Dalvie Neil C, Lorgeree Timothy R, Yang Yuchen, Rodriguez-Aponte Sergio A, Whittaker Charles A, Hinckley Joshua A, Clark John J, Del Rosario Amanda M, Love Kerry R, Love J Christopher
Department of Chemical Engineering, Massachusetts Institute of Technology, Cambridge, MA, 02139, USA.
The Koch Institute for Integrative Cancer Research, Massachusetts Institute of Technology, Cambridge, MA, 01239, USA.
Microb Cell Fact. 2024 Jul 31;23(1):217. doi: 10.1186/s12934-024-02466-2.
The yeast Komagataella phaffii is widely used for manufacturing recombinant proteins, but secreted titers of recombinant proteins could be improved by genetic engineering. In this study, we hypothesized that cellular resources could be redirected from production of endogenous proteins to production of recombinant proteins by deleting unneeded endogenous proteins. In non-model microorganisms such as K. phaffii, however, genetic engineering is limited by lack gene annotation and knowledge of gene essentiality.
We identified a set of endogenous secreted proteins in K. phaffii by mass spectrometry and signal peptide prediction. Our efforts to disrupt these genes were hindered by limited annotation of essential genes. To predict essential genes, therefore, we designed, transformed, and sequenced a pooled library of guide RNAs for CRISPR-Cas9-mediated knockout of all endogenous secreted proteins. We then used predicted gene essentiality to guide iterative disruptions of up to 11 non-essential genes. Engineered strains exhibited a ~20× increase in the production of human serum albumin and a twofold increase in the production of a monoclonal antibody.

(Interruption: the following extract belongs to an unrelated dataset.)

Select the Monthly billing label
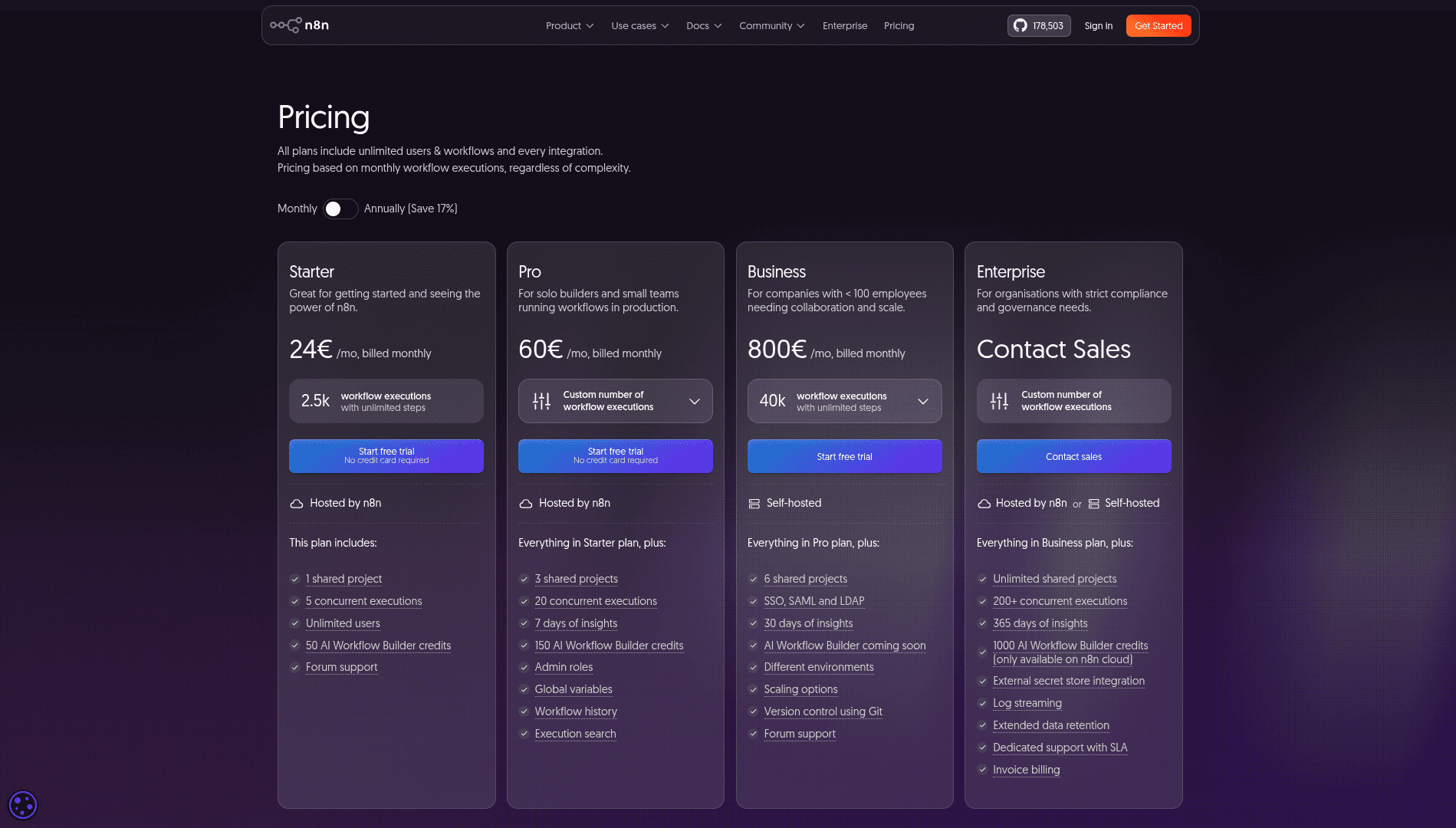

We demonstrated that disruption of as few as six genes can increase production of recombinant proteins. Further reduction of the endogenous proteome of K. phaffii may further improve strain performance. The pooled library of secretome-targeted guides for CRISPR-Cas9 and knowledge of gene essentiality reported here will facilitate future efforts to engineer K. phaffii for production of other recombinant proteins and enzymes.
毕赤酵母广泛用于生产重组蛋白,但通过基因工程可提高重组蛋白的分泌产量。在本研究中,我们假设通过删除不需要的内源蛋白,细胞资源可从内源蛋白的生产重新导向重组蛋白的生产。然而,在诸如毕赤酵母这样的非模式微生物中,基因工程受到基因注释缺乏和基因必需性知识的限制。
我们通过质谱分析和信号肽预测鉴定了毕赤酵母中的一组内源分泌蛋白。由于必需基因的注释有限,我们破坏这些基因的努力受到阻碍。因此,为了预测必需基因,我们设计、转化并测序了一个用于CRISPR-Cas9介导的所有内源分泌蛋白敲除的向导RNA混合文库。然后,我们利用预测的基因必需性来指导对多达11个非必需基因的迭代破坏。工程菌株的人血清白蛋白产量提高了约20倍,单克隆抗体产量提高了两倍。
我们证明,破坏少至6个基因就能提高重组蛋白的产量。进一步减少毕赤酵母的内源蛋白质组可能会进一步提高菌株性能。本文报道的针对分泌蛋白组的CRISPR-Cas9向导RNA混合文库和基因必需性知识将有助于未来对毕赤酵母进行工程改造以生产其他重组蛋白和酶的研究。